12. The judge found that the evidence of the Appellant and Mr Haque was inconsistent about the Appellant's former pattern of working (paragraph 19) and about how long they sometimes went without seeing one another and the circumstances in which the Appellant worked in the takeaway restaurant (paragraph 21). As to the circumstances of the Appellant's work, the recorded evidence is only that which I have summarised. As to how long they sometimes went without seeing one another, the determination does not summarise any evidence, and none appears in the Appellant's statement nor in Mr Haque's letter.

13. I accept the submission of Mr Miah that the determination does not explain the basis for the finding of inconsistency. This was an error of law, because the Appellant was entitled to know the basis upon which this finding had been reached. The issue of the Appellant's pattern of working was significant, because it was described as the peg on which so much of the case hangs (paragraph 21).

14. The judge considered the evidence holistically. Although there were letters of support from several people, only Mr Haque attended the hearing to give evidence (paragraphs 7, 11). The Respondent submitted that witness statements and letters should be afforded reduced weight in the absence of their authors (paragraph 12). An advised decision had been made not to call the Appellant's wife (paragraph 19). Mr Haque and the Appellant both said that they had known each other for or for around thirteen years (paragraphs 7, 10, 11). The judge found on balance that the Appellant had established that he had lived in the UK for a significant period; this may have been for as long as a decade, although there was insufficient reliable material before him to come a firm conclusion beyond this (paragraph 20). He did not accept that the Appellant had lived in the UK for fourteen years. Because of the inconsistency in the evidence between the Appellant and Mr Haque he did not think that their recollection of the Appellant's precise period of residence was reliable; the writers of the letters of support were unable to confirm this length of residence; and having heard the Appellant's evidence, the judge was not satisfied that it could establish that he has truly lived in the UK for such a long period (paragraph 21).

15. The inconsistency between the evidence of the Appellant and that of Mr Haque was a factor which the judge took into account. As stated, I have found it to be an unreliable finding. However it is severable from the other factors in the judicial chain of reasoning which led to the conclusions in paragraphs 20 and 21. Severing it, those conclusions are grounded in the evidence and justifiable.

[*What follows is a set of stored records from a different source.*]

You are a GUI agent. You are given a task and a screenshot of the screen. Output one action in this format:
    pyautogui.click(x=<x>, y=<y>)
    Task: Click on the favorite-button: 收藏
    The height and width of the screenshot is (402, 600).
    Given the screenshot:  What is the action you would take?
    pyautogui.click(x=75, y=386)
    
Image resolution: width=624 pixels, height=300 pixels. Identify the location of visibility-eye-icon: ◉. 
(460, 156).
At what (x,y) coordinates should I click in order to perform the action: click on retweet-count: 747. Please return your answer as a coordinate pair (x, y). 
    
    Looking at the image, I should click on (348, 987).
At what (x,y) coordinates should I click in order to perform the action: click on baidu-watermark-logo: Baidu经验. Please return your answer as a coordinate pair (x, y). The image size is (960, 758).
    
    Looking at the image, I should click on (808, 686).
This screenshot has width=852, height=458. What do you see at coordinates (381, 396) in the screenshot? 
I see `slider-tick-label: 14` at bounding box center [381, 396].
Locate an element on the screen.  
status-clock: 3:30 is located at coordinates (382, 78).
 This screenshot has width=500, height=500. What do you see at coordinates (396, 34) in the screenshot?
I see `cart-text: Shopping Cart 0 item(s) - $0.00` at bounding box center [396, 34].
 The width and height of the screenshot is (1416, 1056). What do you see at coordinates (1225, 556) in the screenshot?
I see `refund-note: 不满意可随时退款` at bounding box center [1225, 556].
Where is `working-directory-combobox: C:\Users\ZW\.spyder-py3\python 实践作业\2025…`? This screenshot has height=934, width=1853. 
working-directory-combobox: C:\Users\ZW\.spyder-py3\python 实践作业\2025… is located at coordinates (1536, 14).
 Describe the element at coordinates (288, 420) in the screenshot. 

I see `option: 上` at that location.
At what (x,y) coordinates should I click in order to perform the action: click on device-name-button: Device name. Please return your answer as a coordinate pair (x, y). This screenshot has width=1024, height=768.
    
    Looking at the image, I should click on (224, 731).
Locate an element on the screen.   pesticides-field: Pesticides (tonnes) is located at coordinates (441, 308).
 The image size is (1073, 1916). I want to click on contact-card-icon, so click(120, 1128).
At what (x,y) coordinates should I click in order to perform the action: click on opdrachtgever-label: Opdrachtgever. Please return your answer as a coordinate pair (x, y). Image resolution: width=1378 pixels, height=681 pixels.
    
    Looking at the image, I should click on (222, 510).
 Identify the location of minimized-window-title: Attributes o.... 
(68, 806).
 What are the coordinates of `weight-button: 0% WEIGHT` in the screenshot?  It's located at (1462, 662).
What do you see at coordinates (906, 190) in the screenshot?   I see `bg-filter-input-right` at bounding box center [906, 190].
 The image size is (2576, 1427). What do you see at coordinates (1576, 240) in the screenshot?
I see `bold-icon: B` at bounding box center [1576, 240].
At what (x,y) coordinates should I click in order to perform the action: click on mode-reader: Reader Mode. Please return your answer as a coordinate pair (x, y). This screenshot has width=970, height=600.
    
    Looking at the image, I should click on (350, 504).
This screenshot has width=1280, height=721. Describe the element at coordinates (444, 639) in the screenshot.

16. The onus was upon the Appellant to establish fourteen years' continuous residence. Mr Haque's evidence, taken at its highest and even had it been accepted without qualification, was that at the date of the hearing, when he gave evidence, he had known the Appellant for or for around thirteen years. The totality of the evidence before the judge was insufficiently reliable to enable him to come to a firm conclusion that the Appellant had lived in the UK for as long as a decade, and still less for fourteen years. So the error of law in relying on insufficiently reasoned findings was not material to the conclusion, which is consistent with the evidence of Mr Haque had it been unreservedly accepted, that the Appellant had not established fourteen years' continuous residence in the UK.

17. The permission application does not challenge the Article 8 findings. I have nevertheless considered whether the error of law may have influenced them. The judge concluded that the Appellant had made an application based on exaggeration as to his length of residence (paragraph 24). He considered the position on unlawful working (paragraph 24). In the light of his holistic findings, I find that the specific error of law did not undermine his findings on Article 8.

18. I conclude that, whilst the determination reflected an error of law in the form of insufficiently reasoned findings upon a significant matter, this was not material to the outcome of the appeal. The determination is accordingly upheld.

Decision

19. The original determination does not contain a material error of law, and is upheld.